Viewers: in countries Watching now:

In Illustrator CS5 Essential Training, author Mordy Golding explains the core concepts and techniques that apply to any workflow in Illustrator, whether designing for print, the web, or assets for other applications. This course includes a detailed explanation of the elements that make up vector graphics—paths, strokes, and fills—and shows how to use each of Illustrator's drawing tools. Also demonstrated are techniques for combining and cleaning up paths, organizing paths into groups and layers, text editing, working with color, effects, and much more. Exercise files accompany the course.

Topics include:
  • Setting up a new document based on the output destination
  • Using rules, guides, and grids
  • Making detailed selections
  • Drawing and editing paths with the Pen and Pencil tools
  • Creating compound vector shapes
  • Understanding the difference between point and area text
  • Applying live effects
  • Creating color swatches
  • Transforming artwork with Rotation, Scale, and Transform effects
  • Placing images
  • Working with masks
  • Printing, saving, and exporting artwork
Subject:
Design
Software:
Illustrator
Author:
Mordy Golding

Controlling colors in Live Trace

Normally, when using the Live Trace feature inside of Illustrator, the result that you get will represent the image that you're using. However, there may be times when you want to make adjustments to the colors that you're using in Live Trace. Let's take a look at how that might work. I'm going to start with a blank document, and I'm going to place an image into my document. I'll choose File > Place. I'll use this glories.psd file and place the linked image. Next, I'm going to go here and click on this little Preset button and apply the Colors 6 Live Trace preset, and now I get this lovely result.

However, I might want to change some of the colors, for example, maybe I don't like this color of the flowers. I want to use a different color instead. Now, really the only way for me to do that would be to expand the artwork. That gives me now access to the vectors, and now we can start to use things like the Select Same command, where if I take the same my Direct Selection tool, I can click on this object here and then choose Select > Same > Fill Color, and now I'll go ahead and make adjustments to those colors. However, not only is that extra steps for me to do, it also means that I have to expand my artwork, and I can no longer make adjustments to my trace if I need to.

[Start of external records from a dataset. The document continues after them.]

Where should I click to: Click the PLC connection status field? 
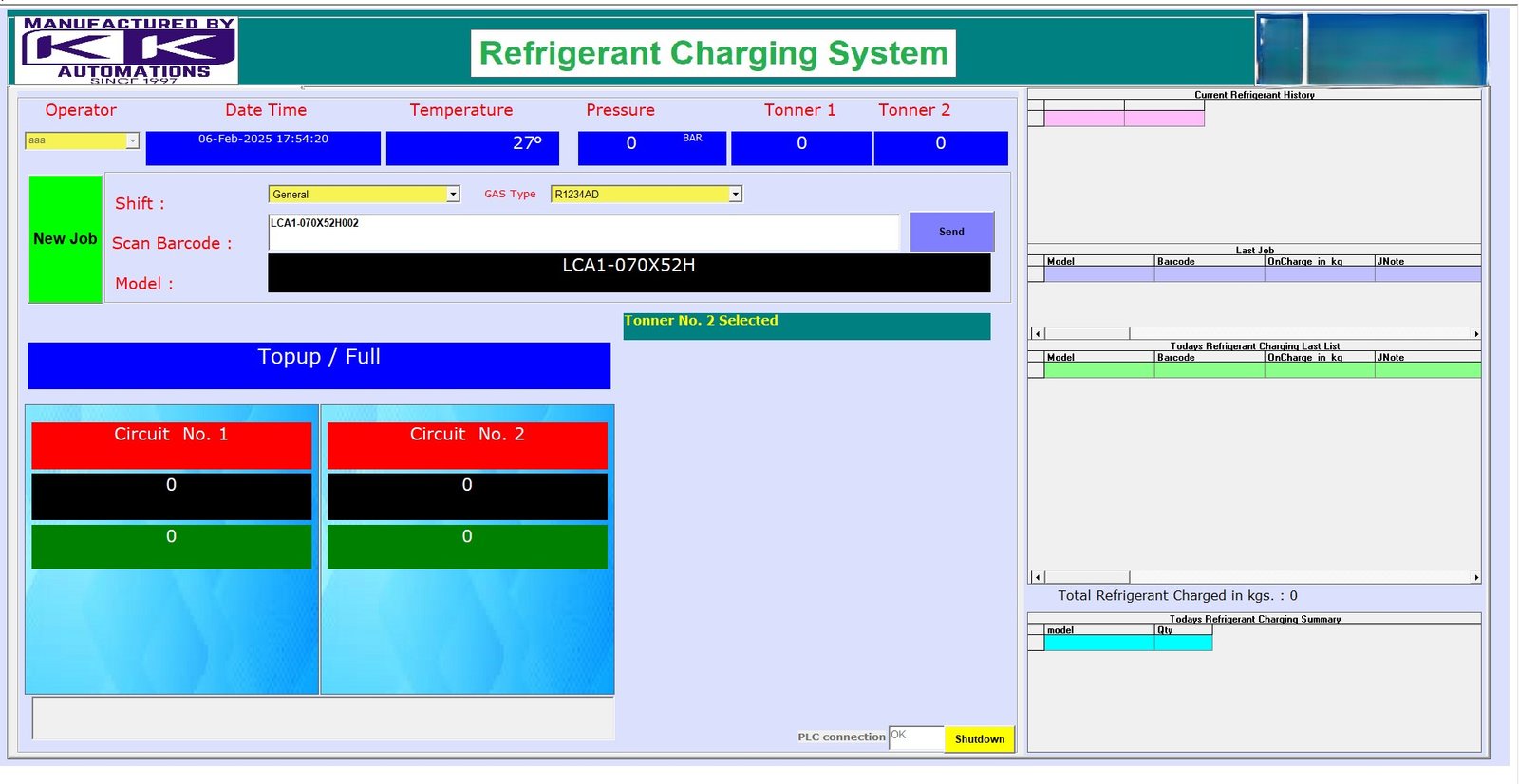click(x=915, y=737)
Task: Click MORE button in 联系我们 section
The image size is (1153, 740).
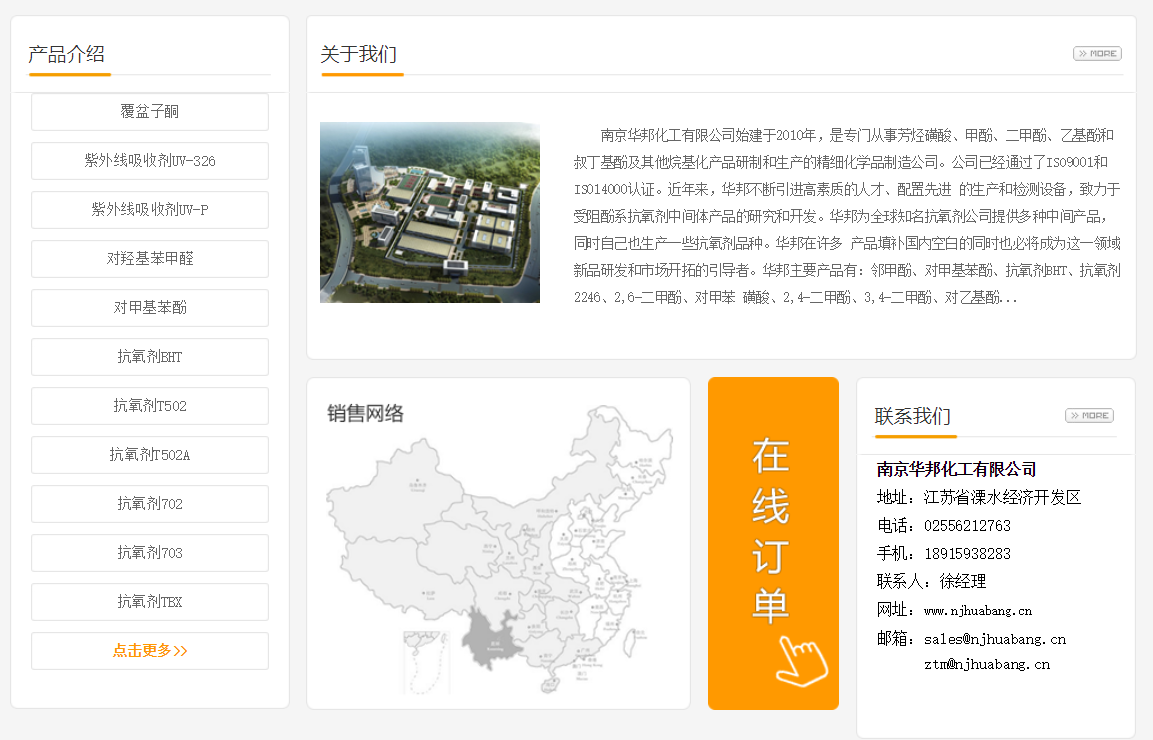Action: coord(1089,416)
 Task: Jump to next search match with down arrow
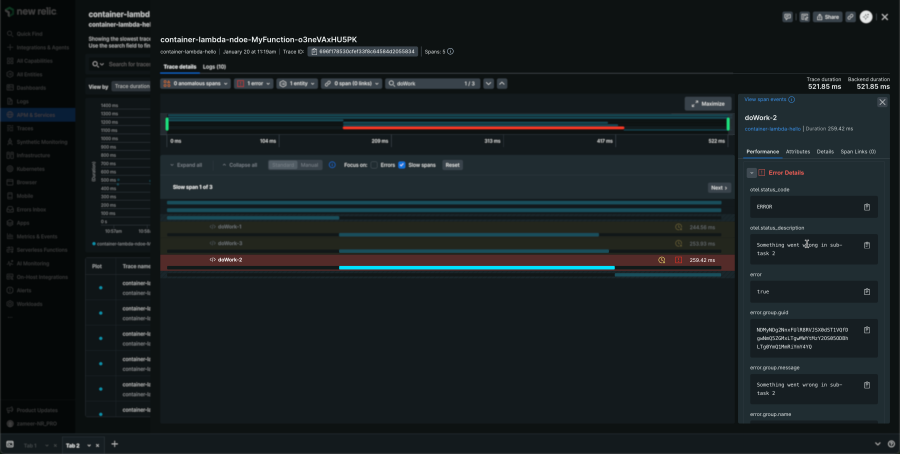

So, I'm going to press Command+Z a couple of times just to go back to my Live Trace version of the artwork. Now, it's no longer expanded. And I want to share with you a few interesting pointers and how to actually change the colors of the vector artwork inside of a Live Trace object, even though you can access it. I'm going to start by here going to the icon in the Control panel called Tracing Options dialog to open up the Tracing Options dialog box. And here, you can see that we're using six colors. I'm going to check this box called Output to Swatches, and then I'll click Trace.

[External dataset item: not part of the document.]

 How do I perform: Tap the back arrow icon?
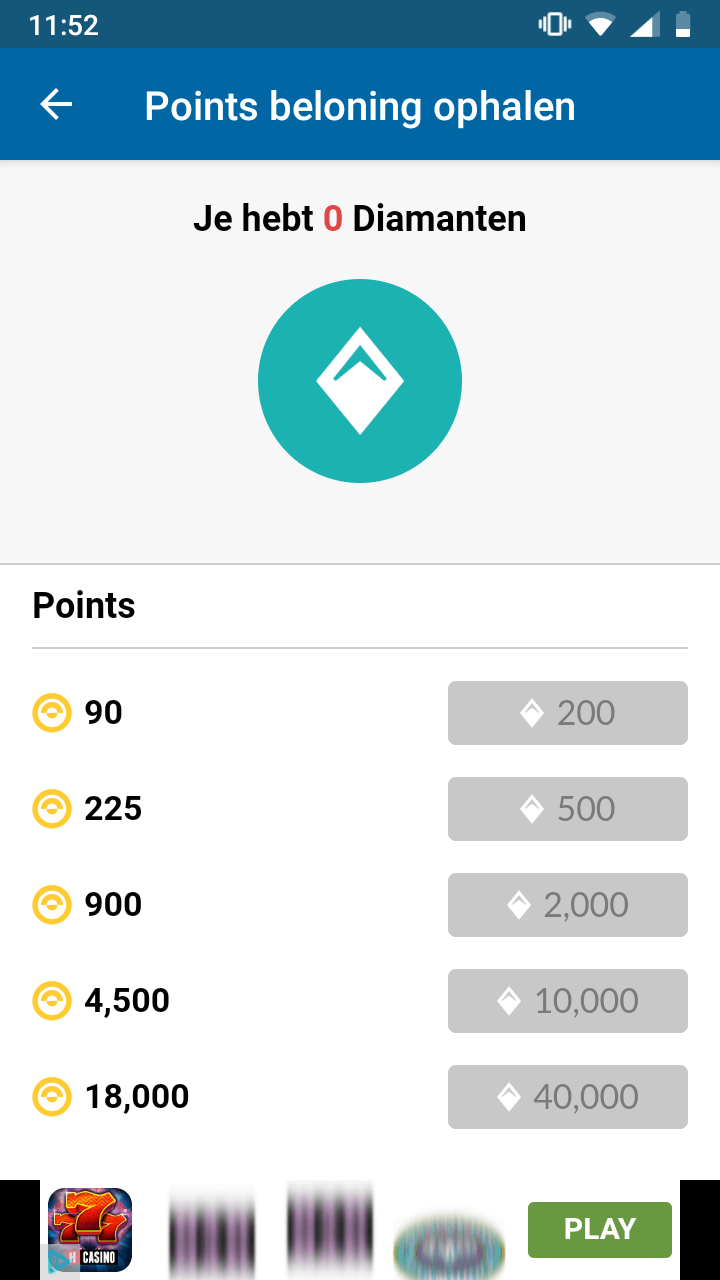[x=56, y=105]
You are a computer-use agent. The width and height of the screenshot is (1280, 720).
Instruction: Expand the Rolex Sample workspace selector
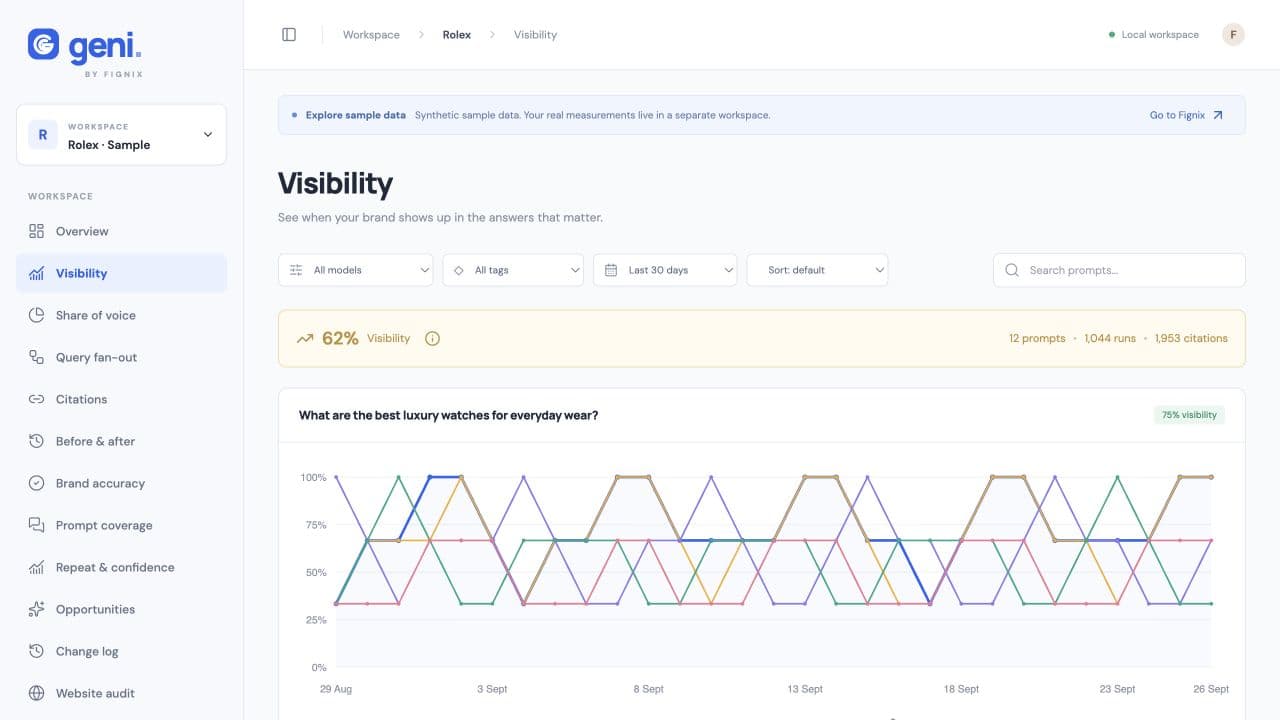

Now, it doesn't really look like anything happened, however, if I now go into my Swatches panel, I'll see that in my Swatches panel, six new colors have just been added, and these colors have little white triangles, which indicate that they are global colors. Remember, that if edit a global color swatch inside of my Swatches panel, those colors update on any object that appears inside of my document. So, even though I can't select any of this artwork because I haven't expanded the Live Trace object, if I wanted to change this color right here, I can even deselect the artwork right here, double -click on that Color Swatch right here inside of the Swatches panel, I'll click on the Preview button so I could see the changes, and as I make adjustments, I can see that I'm now changing that piece of art right here inside of my document.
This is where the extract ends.